The Aztecs believed that cacao fruit was a gift from the gods. Nowadays, we can enjoy a taste of heaven whenever we get the craving. But did you know that each cacao tree only produces enough fruit annually for around five of our delicious single-origin bars?
At Love Cocoa, we’re obsessed with knowing more about the quality of our ingredients and their origins. So we’ve put together the ultimate guide to the cacao fruit.
Is cacao a fruit?
You might have heard the terms cocoa beans or pods, but did you realise that cacao is a fruit, not a legume? Produced by the Theobroma cacao tree, each pod-shaped fruit contains pulp and around 40-60 seeds. And it’s the seeds that are fermented, dried and processed to produce the chocolate we know and love.
Where does cacao grow?
The cacao fruit starts its journey over 5,000 years ago in the Amazonian rainforest. In the wild, the Theobroma cacao tree thrives in the shade of the forest canopy, protected from drought, fierce heat and extreme cold.
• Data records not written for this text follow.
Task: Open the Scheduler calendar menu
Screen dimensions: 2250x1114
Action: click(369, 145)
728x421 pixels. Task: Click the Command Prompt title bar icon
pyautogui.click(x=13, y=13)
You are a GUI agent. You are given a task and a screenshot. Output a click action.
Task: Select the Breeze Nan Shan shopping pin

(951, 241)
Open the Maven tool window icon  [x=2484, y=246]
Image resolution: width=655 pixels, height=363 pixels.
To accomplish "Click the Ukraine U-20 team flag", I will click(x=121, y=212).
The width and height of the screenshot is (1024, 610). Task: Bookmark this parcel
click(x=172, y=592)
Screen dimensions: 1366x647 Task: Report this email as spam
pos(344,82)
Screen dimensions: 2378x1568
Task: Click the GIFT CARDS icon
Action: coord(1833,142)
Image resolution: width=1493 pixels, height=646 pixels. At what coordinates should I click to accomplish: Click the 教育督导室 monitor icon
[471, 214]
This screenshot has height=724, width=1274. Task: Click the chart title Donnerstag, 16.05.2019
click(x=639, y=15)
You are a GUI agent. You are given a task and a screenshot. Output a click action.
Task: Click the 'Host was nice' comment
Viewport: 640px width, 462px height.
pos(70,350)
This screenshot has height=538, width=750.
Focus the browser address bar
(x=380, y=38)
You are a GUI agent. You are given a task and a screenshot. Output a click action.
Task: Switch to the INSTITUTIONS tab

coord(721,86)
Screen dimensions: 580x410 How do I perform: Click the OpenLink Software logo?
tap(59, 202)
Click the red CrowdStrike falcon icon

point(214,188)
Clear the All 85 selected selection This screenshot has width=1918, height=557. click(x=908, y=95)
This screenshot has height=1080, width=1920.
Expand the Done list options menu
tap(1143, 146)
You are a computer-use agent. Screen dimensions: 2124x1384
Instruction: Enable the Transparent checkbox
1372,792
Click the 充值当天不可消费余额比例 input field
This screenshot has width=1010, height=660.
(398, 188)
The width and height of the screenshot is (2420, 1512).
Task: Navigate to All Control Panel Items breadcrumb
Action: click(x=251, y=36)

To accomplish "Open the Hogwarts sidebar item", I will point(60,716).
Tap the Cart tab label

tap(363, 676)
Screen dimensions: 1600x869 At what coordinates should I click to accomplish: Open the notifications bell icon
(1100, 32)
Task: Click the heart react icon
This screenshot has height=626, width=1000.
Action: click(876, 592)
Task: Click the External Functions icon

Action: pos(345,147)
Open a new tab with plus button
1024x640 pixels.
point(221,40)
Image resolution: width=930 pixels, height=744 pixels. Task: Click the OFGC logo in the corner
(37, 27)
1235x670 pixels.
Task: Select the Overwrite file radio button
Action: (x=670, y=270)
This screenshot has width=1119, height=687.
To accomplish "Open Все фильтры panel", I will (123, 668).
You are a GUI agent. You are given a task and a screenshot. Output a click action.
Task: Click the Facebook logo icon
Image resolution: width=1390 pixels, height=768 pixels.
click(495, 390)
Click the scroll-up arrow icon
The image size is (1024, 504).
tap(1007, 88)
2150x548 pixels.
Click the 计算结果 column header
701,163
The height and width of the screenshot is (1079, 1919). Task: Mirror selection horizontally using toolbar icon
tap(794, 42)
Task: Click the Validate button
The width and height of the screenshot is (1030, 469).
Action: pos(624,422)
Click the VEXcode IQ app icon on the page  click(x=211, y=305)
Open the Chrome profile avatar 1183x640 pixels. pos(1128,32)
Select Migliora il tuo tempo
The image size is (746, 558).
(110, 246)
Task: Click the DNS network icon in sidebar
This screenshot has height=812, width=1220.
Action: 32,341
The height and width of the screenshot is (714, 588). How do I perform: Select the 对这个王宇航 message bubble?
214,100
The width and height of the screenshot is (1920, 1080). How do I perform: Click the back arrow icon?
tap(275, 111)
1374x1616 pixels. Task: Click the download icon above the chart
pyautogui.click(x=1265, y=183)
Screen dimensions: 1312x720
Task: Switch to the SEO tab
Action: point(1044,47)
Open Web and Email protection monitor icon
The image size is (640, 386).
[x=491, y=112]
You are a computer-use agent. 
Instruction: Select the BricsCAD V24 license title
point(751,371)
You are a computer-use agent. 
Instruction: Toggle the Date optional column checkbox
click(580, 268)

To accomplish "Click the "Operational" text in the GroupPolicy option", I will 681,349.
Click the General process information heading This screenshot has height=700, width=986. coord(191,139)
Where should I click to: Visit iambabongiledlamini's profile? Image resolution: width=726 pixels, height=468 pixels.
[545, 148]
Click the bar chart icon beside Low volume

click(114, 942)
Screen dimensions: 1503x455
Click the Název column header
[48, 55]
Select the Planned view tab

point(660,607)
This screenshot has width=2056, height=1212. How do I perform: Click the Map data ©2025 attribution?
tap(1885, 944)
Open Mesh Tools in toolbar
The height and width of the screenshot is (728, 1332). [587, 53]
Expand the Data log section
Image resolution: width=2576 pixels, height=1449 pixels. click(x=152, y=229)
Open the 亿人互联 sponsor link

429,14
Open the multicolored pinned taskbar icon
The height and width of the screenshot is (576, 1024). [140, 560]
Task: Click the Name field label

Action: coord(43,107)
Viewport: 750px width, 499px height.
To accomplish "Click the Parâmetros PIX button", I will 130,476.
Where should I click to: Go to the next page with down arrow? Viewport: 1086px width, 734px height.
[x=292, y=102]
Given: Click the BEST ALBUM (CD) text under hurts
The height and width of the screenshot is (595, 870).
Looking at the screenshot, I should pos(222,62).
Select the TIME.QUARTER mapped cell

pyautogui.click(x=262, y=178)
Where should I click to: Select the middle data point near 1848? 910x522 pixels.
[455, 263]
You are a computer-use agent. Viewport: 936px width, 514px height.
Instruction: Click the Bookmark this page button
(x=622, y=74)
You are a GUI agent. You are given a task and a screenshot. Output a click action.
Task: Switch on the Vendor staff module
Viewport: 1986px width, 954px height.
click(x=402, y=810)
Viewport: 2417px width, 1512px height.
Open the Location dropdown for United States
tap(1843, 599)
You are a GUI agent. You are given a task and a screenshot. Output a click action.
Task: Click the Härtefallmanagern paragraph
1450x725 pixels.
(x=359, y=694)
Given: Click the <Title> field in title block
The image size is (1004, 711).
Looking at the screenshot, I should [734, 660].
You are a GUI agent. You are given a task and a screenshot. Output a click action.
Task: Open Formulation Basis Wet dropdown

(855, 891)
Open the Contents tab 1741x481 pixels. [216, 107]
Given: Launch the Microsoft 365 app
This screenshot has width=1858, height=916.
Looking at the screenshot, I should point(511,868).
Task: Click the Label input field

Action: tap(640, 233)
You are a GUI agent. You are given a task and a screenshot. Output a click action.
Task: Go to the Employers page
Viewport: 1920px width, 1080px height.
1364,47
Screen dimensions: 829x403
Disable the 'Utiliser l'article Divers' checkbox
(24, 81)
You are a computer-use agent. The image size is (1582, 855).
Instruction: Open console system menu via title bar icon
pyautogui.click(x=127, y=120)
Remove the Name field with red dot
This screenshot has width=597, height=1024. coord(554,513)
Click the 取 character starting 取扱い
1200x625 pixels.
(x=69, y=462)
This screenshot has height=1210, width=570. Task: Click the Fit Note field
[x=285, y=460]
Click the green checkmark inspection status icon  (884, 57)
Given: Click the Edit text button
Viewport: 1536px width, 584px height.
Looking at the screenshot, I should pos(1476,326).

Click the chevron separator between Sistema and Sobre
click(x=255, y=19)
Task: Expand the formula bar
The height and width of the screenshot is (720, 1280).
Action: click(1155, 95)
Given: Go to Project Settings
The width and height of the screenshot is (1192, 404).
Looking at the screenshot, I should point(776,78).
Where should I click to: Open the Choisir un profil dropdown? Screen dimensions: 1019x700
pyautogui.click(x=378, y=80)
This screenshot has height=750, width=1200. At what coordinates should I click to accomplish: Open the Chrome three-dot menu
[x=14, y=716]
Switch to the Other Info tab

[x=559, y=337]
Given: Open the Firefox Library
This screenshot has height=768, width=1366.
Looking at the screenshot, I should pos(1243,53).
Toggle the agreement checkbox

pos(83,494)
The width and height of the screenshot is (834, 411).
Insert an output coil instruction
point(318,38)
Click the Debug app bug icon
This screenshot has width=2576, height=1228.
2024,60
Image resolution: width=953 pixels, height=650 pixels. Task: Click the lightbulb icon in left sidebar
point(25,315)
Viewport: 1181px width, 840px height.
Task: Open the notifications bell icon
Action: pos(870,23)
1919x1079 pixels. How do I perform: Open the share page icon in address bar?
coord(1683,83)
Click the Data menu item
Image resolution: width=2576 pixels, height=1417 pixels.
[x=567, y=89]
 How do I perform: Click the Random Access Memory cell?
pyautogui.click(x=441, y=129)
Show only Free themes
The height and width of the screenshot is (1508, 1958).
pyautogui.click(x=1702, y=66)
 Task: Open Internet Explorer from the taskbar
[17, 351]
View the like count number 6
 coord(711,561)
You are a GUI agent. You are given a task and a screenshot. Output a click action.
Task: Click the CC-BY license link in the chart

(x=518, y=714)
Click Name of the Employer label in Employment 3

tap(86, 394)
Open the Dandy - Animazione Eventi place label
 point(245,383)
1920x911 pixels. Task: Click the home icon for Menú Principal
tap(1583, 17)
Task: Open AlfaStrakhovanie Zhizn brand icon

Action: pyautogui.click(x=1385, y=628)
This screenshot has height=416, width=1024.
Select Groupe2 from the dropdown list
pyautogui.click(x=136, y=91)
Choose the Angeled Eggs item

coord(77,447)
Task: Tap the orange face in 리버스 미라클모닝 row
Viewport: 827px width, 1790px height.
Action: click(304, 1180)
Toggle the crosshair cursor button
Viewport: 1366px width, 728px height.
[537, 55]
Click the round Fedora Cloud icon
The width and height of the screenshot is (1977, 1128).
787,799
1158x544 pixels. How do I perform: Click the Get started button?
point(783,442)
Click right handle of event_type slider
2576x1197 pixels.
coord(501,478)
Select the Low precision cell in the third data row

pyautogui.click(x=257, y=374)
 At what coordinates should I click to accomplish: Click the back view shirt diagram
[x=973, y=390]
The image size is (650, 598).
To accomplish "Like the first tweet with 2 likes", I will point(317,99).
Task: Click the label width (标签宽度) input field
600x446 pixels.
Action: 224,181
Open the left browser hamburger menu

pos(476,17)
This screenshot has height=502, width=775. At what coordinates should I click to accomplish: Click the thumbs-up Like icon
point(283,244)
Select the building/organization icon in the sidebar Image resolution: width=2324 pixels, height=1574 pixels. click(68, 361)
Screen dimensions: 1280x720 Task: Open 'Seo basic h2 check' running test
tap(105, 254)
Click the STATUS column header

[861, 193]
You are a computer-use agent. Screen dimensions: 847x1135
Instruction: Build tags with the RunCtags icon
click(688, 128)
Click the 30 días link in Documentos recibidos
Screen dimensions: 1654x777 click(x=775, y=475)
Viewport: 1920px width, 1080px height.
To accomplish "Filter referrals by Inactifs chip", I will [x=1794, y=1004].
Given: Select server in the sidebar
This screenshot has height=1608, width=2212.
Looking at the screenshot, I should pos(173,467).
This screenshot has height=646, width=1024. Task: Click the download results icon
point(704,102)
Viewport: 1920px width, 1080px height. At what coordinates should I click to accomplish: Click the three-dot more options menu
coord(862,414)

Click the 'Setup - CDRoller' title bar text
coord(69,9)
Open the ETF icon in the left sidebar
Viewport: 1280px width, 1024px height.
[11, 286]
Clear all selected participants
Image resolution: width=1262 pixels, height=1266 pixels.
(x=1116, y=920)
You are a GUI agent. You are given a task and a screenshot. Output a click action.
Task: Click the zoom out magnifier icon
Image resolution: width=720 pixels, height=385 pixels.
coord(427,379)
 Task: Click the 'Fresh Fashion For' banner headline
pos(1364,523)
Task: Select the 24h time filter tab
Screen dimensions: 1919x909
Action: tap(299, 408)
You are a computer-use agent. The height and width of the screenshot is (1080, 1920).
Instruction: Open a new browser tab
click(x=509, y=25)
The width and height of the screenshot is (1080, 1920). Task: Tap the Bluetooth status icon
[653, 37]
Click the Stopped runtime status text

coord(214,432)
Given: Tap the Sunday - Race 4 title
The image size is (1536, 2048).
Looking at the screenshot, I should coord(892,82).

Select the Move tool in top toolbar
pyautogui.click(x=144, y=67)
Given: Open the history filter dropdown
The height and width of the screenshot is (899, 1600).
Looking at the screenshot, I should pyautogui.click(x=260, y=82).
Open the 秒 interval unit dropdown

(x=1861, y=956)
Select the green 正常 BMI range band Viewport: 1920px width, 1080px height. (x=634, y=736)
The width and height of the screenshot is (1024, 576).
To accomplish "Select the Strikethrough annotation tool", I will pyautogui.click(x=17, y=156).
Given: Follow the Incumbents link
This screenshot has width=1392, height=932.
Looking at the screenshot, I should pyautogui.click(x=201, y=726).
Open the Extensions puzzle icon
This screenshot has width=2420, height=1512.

Cacao now grows anywhere that delivers the same warm and humid conditions, including West Africa and tropical parts of Asia. Incredibly, cacao trees can take up to five years to bear fruit. And even then, they only produce around a thousand fruit per tree – just enough for a kilo or two pounds of chocolate, depending on the cocoa percentage.
Are there different types of cacao fruit?
The Swedish botanist Carl Linnaeus was so fascinated by the cacao tree he officially named it Theobroma or “food and drink of the gods.” And he categorised the three main types of beans we know today:
Of course, each variety has its own unique flavour profile. And just like wine, that can be influenced by terroir and how the fruit is grown.
Forastero is the most widely cultivated cacao, making up 80% of worldwide production. It can be acidic, but the full-bodied beans produce a bar with an intense chocolate hit.
The chocolate connoisseurs' choice, Criollo, is considered the finest quality cacao bean. It's incredibly scarce, accounting for just 3% of the world's cacao crop. But it produces a beautifully balanced bar with floral and fruit notes.
Trinitario is the result of cross-pollination between Criollo and Forastero trees. So it's hardly surprising that it produces chocolate with the powerful cacao hit of Forastero and Criollo's floral, nutty, coffee aromas.
From cacao fruit to chocolate: what’s the process?
So how does chocolate go from bean to bar? Once harvested, the cacao fruit goes through several processes before being made into chocolate.
First, producers leave the seeds and pulp to ferment. During this time, natural microbes feed on the sugars in the pulp and break down the phytic acid. It’s this process that produces that creates the chocolate flavours and aromas we know and crave.
Next, we dry the seeds before roasting them to unlock their unique flavor profile. Then we crack them and separate the meat from the shell. After that, we grind the cocoa nibs into cocoa mass and press them to separate the cocoa butter from the cocoa powder.
Finally, we combine the cocoa mass and cocoa butter in varying quantities. Depending on the type of bar, we add milk and sugar. Then we conch the chocolate, which involves continuously stirring it over several days, to ensure a silky smooth texture and mouthfeel.
In case you’re wondering, every part of the cacao fruit can be used to make chocolate. In 2019, Swiss chocolatier Barry Callebaut introduced the Wholefruit chocolate bar using 100% of the fruit. It utilises the cacao pulp as a natural sweetener, giving each bar a unique flavour. And it’s the way forward for sustainable chocolate production.
What else is cacao fruit used for?
But cacao fruit is about much more than chocolate. This incredibly versatile product can be used in skincare, hair products, drinks, and confectionery.
Cocoa butter is the fat derived from the cacao fruit that gives chocolate its incredible mouthfeel. And because it melts at body temperature, it provides lotions and creams with a luxurious texture on the skin. Cocoa butter is also vegan making it a good choice for vegan desserts.
Cocoa powder is an effortless way to add a flavour boost to coffee, fruit, yoghurt and more. And who doesn’t love a warming hot chocolate when the temperature drops?
Other tasty by-products of the cacao production process include cacao liquor and juice. Juice is pressed from the pulp and has a light, floral-fruity flavour. Combined with cocoa butter, it has a fantastic sorbet-like texture that enhances your hot drinks and cocktails.